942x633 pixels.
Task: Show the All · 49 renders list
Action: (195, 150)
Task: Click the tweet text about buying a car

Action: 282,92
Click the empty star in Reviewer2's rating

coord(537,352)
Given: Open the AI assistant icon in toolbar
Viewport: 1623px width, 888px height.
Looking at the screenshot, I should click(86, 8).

********

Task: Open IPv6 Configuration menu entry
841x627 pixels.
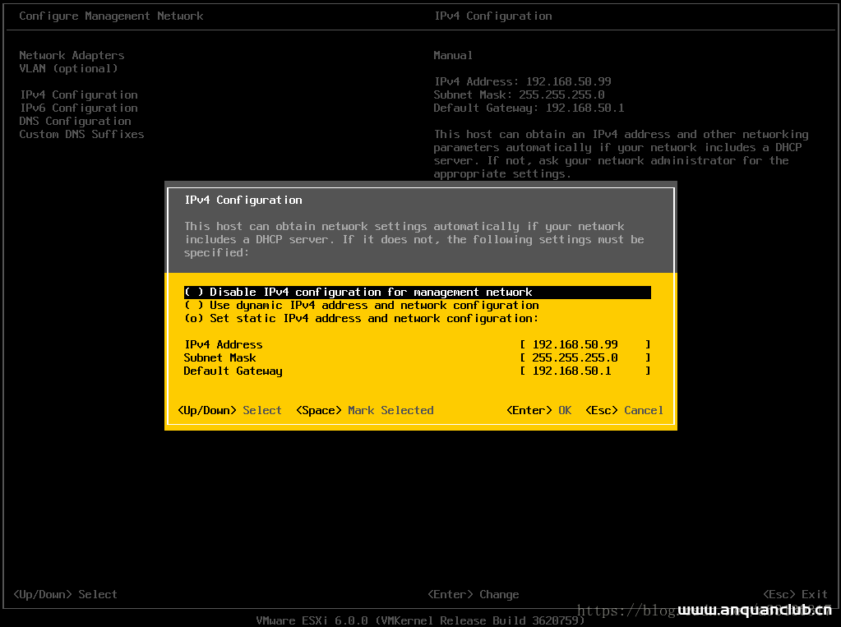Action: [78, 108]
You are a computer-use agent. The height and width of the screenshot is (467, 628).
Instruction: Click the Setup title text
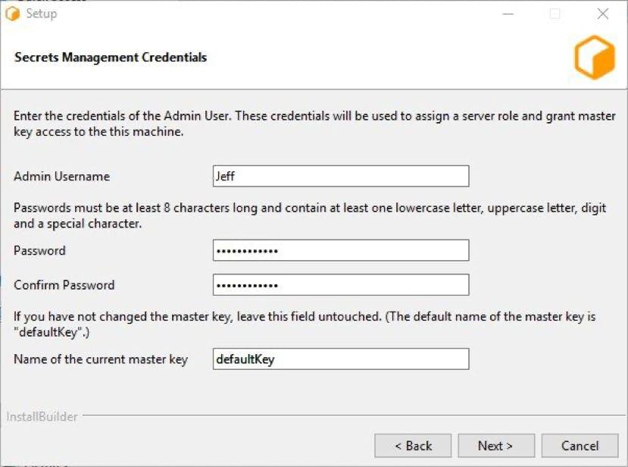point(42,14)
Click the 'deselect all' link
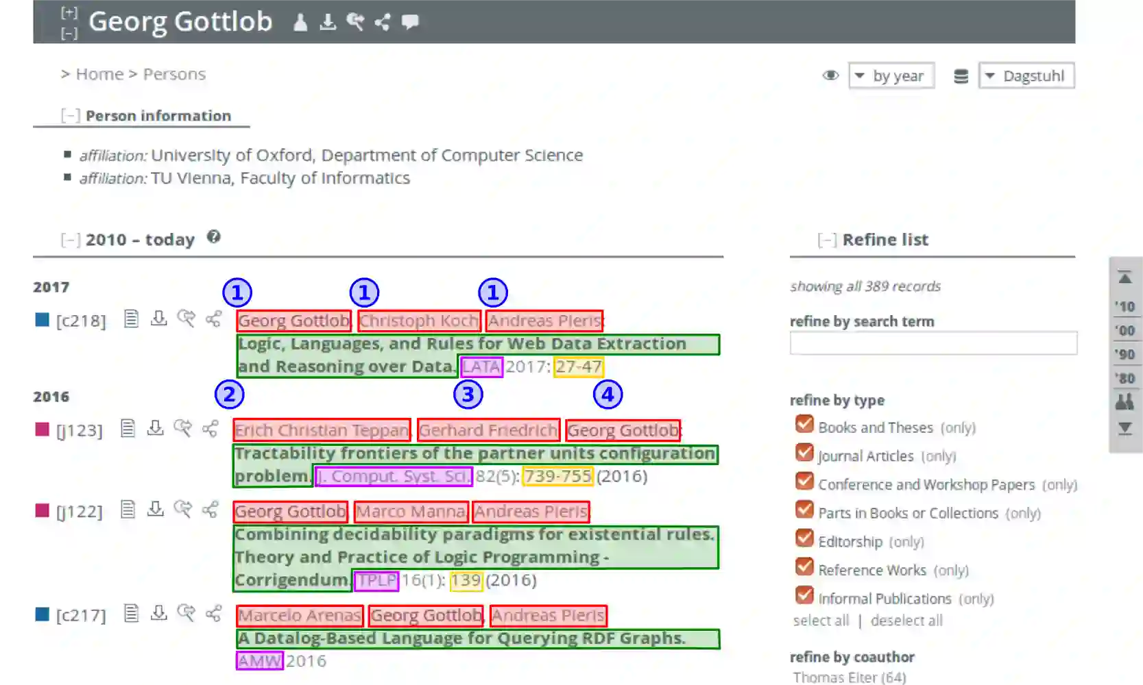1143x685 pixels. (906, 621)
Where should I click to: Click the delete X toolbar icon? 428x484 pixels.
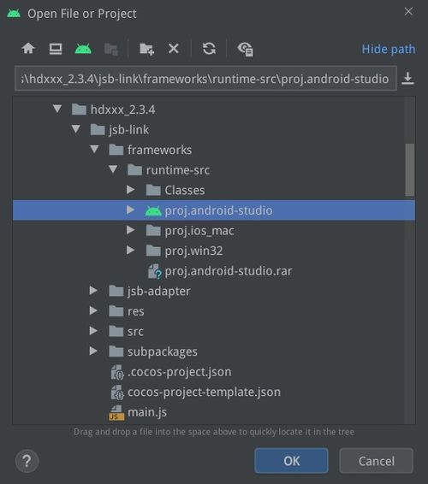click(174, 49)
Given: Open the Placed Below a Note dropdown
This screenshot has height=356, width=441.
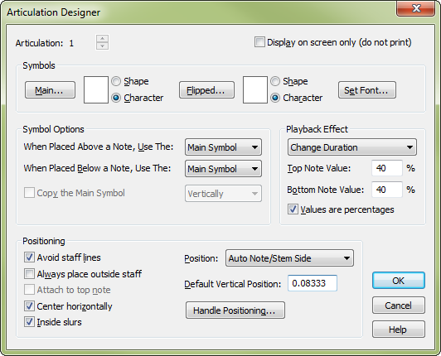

********

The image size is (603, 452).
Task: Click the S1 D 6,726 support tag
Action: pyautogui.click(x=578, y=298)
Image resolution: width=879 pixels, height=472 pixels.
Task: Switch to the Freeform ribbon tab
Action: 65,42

********

Exercise aim: Everything above from the line that has "841x627 pixels." down to the line that has "This screenshot has height=356, width=441." should be output exactly, with both of those lines included. Leave the pictures behind.

Expected output:
841x627 pixels.
Action: [78, 108]
You are a computer-use agent. The height and width of the screenshot is (467, 628).
Instruction: Click the Setup title text
point(42,14)
Click the 'deselect all' link
1143x685 pixels. (906, 621)
Where should I click to: Click the delete X toolbar icon? 428x484 pixels.
click(174, 49)
Given: Open the Placed Below a Note dropdown
This screenshot has height=356, width=441.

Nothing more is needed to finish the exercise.